**TASK MATERIAL**
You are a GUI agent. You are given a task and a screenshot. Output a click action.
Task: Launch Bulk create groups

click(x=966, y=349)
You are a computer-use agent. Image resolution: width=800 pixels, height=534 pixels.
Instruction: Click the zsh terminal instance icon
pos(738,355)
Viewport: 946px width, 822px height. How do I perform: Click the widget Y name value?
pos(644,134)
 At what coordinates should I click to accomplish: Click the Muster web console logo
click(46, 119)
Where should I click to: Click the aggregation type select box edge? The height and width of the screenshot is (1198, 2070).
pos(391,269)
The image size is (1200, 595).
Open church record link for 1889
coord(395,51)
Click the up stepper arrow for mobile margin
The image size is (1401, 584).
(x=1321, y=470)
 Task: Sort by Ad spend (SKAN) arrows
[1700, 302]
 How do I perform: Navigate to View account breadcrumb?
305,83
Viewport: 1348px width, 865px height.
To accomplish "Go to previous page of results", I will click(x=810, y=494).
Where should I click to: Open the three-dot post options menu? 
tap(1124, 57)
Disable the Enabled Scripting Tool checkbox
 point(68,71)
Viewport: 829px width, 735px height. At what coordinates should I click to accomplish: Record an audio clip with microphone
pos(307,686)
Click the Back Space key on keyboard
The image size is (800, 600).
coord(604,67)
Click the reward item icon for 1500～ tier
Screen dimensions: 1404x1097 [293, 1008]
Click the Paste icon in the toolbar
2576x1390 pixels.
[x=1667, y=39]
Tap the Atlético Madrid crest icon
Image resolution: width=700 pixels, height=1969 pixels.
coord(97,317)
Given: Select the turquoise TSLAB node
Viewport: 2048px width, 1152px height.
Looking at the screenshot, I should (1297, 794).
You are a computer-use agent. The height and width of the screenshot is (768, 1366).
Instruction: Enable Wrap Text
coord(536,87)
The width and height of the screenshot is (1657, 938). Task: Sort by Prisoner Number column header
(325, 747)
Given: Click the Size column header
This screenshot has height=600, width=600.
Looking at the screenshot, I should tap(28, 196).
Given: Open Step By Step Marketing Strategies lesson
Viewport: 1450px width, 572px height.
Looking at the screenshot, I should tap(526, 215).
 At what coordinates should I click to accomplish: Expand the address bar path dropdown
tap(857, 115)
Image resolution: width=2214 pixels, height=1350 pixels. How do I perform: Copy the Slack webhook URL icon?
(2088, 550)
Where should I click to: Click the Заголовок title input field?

**DIRECTION**
Reproduce all of the items above word for word, line by line.

**PROBLEM SOLUTION**
You are a GUI agent. You are given a task and a screenshot. Output a click action.
Task: Launch Bulk create groups

click(x=966, y=349)
You are a computer-use agent. Image resolution: width=800 pixels, height=534 pixels.
Instruction: Click the zsh terminal instance icon
pos(738,355)
Viewport: 946px width, 822px height. How do I perform: Click the widget Y name value?
pos(644,134)
 At what coordinates should I click to accomplish: Click the Muster web console logo
click(46, 119)
Where should I click to: Click the aggregation type select box edge? The height and width of the screenshot is (1198, 2070).
pos(391,269)
The image size is (1200, 595).
Open church record link for 1889
coord(395,51)
Click the up stepper arrow for mobile margin
The image size is (1401, 584).
(x=1321, y=470)
 Task: Sort by Ad spend (SKAN) arrows
[1700, 302]
 How do I perform: Navigate to View account breadcrumb?
305,83
Viewport: 1348px width, 865px height.
To accomplish "Go to previous page of results", I will click(x=810, y=494).
Where should I click to: Open the three-dot post options menu? 
tap(1124, 57)
Disable the Enabled Scripting Tool checkbox
 point(68,71)
Viewport: 829px width, 735px height. At what coordinates should I click to accomplish: Record an audio clip with microphone
pos(307,686)
Click the Back Space key on keyboard
The image size is (800, 600).
coord(604,67)
Click the reward item icon for 1500～ tier
Screen dimensions: 1404x1097 [293, 1008]
Click the Paste icon in the toolbar
2576x1390 pixels.
[x=1667, y=39]
Tap the Atlético Madrid crest icon
Image resolution: width=700 pixels, height=1969 pixels.
coord(97,317)
Given: Select the turquoise TSLAB node
Viewport: 2048px width, 1152px height.
Looking at the screenshot, I should (1297, 794).
You are a computer-use agent. The height and width of the screenshot is (768, 1366).
Instruction: Enable Wrap Text
coord(536,87)
The width and height of the screenshot is (1657, 938). Task: Sort by Prisoner Number column header
(325, 747)
Given: Click the Size column header
This screenshot has height=600, width=600.
Looking at the screenshot, I should tap(28, 196).
Given: Open Step By Step Marketing Strategies lesson
Viewport: 1450px width, 572px height.
Looking at the screenshot, I should tap(526, 215).
 At what coordinates should I click to accomplish: Expand the address bar path dropdown
tap(857, 115)
Image resolution: width=2214 pixels, height=1350 pixels. How do I perform: Copy the Slack webhook URL icon?
(2088, 550)
Where should I click to: Click the Заголовок title input field?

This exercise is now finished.